Cloud native observability is key to proving the business value of Industry 4.0

To overcome this issue, manufacturers need to implement a modern cloud native observability solution, which simplifies the complexity of cloud native application architectures and provides observability into highly dynamic and distributed applications, landscapes and architectures.

Manufacturers should also be leveraging the power of AIOps and business intelligence and infusing these capabilities into their cloud environments. This will enable them to automate issue detection and diagnosis using machine learning and provide insights for faster troubleshooting. Ultimately, it allows technologists to understand more quickly what really matters and enables them to prioritise their actions accordingly.

Perhaps most crucially, however, where Industry 4.0 transformation is concerned, manufacturers need to be able to monitor the health of key business transactions distributed across their entire technology landscape.

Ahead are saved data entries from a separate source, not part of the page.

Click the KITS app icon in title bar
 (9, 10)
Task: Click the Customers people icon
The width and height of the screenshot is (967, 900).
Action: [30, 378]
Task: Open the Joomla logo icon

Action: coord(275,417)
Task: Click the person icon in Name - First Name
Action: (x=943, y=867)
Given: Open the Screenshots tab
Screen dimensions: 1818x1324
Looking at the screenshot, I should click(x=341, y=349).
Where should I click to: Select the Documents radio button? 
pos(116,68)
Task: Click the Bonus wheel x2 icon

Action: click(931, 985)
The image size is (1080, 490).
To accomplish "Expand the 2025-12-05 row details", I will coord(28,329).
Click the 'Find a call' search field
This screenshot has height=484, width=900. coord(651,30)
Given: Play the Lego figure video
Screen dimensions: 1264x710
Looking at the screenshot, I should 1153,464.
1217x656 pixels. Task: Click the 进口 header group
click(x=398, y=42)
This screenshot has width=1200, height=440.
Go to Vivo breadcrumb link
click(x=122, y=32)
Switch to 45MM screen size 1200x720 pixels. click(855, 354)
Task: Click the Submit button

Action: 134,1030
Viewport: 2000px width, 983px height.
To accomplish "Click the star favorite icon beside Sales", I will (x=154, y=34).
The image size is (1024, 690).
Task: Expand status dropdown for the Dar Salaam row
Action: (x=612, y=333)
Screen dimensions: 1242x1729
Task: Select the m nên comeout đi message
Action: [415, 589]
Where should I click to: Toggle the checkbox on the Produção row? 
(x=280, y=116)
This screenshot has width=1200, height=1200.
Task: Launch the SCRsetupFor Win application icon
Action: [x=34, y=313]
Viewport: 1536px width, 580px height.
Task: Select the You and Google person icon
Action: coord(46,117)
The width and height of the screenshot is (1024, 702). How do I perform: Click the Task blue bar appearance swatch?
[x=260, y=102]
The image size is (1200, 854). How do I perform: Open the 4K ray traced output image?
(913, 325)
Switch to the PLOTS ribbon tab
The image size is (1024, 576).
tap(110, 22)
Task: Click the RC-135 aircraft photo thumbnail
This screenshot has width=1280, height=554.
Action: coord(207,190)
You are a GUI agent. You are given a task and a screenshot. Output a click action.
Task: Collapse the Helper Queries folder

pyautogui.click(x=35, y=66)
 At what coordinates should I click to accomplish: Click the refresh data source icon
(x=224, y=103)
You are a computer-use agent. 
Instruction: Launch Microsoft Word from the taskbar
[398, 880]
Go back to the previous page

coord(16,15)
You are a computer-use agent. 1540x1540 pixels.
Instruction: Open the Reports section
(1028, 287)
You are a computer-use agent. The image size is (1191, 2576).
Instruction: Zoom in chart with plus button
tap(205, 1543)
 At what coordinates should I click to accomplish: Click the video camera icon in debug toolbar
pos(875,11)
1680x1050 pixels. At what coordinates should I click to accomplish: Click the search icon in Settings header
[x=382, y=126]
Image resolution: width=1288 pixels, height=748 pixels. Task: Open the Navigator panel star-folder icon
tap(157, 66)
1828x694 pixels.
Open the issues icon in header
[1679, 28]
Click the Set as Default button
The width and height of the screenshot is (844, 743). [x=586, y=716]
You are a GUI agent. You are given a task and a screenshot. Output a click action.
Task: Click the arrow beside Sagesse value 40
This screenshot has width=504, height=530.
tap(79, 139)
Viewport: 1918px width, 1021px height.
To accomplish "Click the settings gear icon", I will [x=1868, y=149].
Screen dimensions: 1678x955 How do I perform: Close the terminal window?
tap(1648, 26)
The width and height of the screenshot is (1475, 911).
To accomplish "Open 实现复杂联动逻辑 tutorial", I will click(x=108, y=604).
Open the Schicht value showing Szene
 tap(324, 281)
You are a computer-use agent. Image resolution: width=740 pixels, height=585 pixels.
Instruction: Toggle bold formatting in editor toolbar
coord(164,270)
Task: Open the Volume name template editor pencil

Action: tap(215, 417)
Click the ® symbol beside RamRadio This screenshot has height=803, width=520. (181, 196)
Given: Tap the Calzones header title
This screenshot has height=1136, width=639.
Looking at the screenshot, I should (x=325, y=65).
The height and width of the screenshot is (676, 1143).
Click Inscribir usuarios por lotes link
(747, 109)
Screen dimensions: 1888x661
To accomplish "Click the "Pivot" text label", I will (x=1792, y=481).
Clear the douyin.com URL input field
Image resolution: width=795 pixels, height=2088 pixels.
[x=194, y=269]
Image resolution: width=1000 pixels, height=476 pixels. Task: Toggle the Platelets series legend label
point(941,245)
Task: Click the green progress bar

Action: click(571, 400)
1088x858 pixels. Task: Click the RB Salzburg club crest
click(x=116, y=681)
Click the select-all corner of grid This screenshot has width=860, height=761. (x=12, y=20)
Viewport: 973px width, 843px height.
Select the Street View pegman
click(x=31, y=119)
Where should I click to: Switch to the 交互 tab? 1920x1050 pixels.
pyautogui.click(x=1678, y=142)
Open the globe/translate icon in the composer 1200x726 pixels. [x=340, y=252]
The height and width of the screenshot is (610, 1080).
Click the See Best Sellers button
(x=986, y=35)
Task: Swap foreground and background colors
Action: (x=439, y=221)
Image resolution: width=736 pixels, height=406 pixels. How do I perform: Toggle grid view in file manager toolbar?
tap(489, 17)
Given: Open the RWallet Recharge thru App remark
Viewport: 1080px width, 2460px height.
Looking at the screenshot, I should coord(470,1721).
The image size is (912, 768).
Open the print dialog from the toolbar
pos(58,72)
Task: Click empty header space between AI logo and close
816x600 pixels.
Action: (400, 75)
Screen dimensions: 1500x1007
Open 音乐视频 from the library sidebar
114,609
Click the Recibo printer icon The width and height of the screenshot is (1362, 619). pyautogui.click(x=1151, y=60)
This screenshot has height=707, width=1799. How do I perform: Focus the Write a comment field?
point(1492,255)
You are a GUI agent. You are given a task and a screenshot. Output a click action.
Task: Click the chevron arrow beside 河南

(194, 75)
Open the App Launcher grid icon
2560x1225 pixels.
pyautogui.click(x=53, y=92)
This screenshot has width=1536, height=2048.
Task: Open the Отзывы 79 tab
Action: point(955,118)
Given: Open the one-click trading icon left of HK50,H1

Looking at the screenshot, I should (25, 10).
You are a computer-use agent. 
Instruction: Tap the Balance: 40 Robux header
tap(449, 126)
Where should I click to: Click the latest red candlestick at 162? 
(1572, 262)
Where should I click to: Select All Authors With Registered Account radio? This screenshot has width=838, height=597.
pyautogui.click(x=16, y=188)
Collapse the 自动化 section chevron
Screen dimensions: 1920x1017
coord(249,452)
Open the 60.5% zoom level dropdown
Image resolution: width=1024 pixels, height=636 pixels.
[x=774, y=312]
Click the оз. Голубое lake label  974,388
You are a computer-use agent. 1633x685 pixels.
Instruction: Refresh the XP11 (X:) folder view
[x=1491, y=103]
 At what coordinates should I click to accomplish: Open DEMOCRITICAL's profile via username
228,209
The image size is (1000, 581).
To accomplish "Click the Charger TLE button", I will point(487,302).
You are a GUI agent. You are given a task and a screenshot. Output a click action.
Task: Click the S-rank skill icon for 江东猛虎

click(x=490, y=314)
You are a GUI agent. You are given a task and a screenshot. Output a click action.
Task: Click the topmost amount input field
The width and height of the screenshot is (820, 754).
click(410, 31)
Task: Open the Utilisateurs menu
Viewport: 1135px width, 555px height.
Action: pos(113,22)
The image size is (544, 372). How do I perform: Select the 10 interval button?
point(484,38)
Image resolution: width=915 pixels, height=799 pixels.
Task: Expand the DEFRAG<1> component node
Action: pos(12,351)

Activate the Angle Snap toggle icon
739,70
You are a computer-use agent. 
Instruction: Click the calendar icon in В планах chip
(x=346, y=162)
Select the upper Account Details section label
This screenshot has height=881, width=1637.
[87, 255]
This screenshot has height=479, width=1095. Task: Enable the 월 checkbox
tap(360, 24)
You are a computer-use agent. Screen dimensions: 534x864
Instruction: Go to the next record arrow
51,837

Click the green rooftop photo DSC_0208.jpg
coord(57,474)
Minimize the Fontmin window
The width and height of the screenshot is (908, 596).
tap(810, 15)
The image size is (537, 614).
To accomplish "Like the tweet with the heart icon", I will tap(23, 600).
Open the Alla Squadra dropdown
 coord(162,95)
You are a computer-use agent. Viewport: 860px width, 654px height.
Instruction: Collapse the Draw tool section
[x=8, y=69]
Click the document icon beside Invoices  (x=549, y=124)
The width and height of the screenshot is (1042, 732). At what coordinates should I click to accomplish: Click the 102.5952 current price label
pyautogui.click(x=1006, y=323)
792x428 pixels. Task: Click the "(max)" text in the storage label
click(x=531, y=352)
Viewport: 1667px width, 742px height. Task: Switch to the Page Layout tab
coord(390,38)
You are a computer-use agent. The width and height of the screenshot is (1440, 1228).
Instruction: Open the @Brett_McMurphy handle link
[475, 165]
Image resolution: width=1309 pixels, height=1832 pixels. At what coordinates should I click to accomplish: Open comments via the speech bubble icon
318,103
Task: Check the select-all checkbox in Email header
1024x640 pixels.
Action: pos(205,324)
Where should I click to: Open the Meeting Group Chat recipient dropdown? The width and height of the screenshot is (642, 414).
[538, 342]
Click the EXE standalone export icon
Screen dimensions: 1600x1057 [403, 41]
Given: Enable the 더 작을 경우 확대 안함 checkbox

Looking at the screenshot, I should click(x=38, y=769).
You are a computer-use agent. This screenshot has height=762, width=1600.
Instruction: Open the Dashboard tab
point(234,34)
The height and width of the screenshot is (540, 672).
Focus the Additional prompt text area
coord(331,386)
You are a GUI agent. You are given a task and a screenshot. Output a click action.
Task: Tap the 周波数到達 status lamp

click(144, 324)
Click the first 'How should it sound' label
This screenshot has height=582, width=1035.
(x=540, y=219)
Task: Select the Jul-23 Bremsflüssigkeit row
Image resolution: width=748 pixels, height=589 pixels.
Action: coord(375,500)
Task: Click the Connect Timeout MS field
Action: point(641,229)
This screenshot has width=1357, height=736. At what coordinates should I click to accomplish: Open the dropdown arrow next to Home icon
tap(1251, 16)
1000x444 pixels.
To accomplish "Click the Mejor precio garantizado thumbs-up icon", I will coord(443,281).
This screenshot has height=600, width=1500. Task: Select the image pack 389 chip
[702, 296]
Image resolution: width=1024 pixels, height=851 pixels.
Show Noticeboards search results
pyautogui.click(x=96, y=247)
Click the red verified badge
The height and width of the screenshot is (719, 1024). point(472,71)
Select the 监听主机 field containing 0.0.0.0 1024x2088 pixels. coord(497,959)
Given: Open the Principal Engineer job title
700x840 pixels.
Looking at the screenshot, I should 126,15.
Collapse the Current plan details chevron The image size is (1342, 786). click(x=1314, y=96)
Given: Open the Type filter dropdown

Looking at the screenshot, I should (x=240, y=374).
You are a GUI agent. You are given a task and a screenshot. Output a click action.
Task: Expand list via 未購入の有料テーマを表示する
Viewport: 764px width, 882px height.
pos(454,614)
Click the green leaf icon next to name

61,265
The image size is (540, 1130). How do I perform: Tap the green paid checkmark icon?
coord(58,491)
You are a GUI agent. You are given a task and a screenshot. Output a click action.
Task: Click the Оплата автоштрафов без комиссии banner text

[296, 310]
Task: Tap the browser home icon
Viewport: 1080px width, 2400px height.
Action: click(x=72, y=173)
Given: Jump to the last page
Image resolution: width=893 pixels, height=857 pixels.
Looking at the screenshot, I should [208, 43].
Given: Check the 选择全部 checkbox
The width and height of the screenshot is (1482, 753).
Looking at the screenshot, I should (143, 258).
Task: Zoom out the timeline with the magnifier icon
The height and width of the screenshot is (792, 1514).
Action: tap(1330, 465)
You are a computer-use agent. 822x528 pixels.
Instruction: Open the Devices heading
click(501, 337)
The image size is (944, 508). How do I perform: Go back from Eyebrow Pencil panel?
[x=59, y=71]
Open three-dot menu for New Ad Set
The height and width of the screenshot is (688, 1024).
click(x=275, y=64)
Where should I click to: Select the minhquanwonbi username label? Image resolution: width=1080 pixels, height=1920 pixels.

If an issue is detected, they need to follow the thread of the business transaction’s telemetry data, so they can quickly determine the root cause of issues, with fault domain isolation, and triage the issue to the correct teams for expedited resolution.

This ability to generate business transaction insights in real-time, and then to view them in business-level dashboards, is essential for leaders within manufacturing organizations to quickly understand the value that their innovation programs are delivering. It means they can make rapid but informed decisions on where to focus investments based on what will have the biggest benefit for customers, employees, and ultimately, the business. And this in turn will enable them to validate their Industry 4.0 investments and achieve their transformation objectives.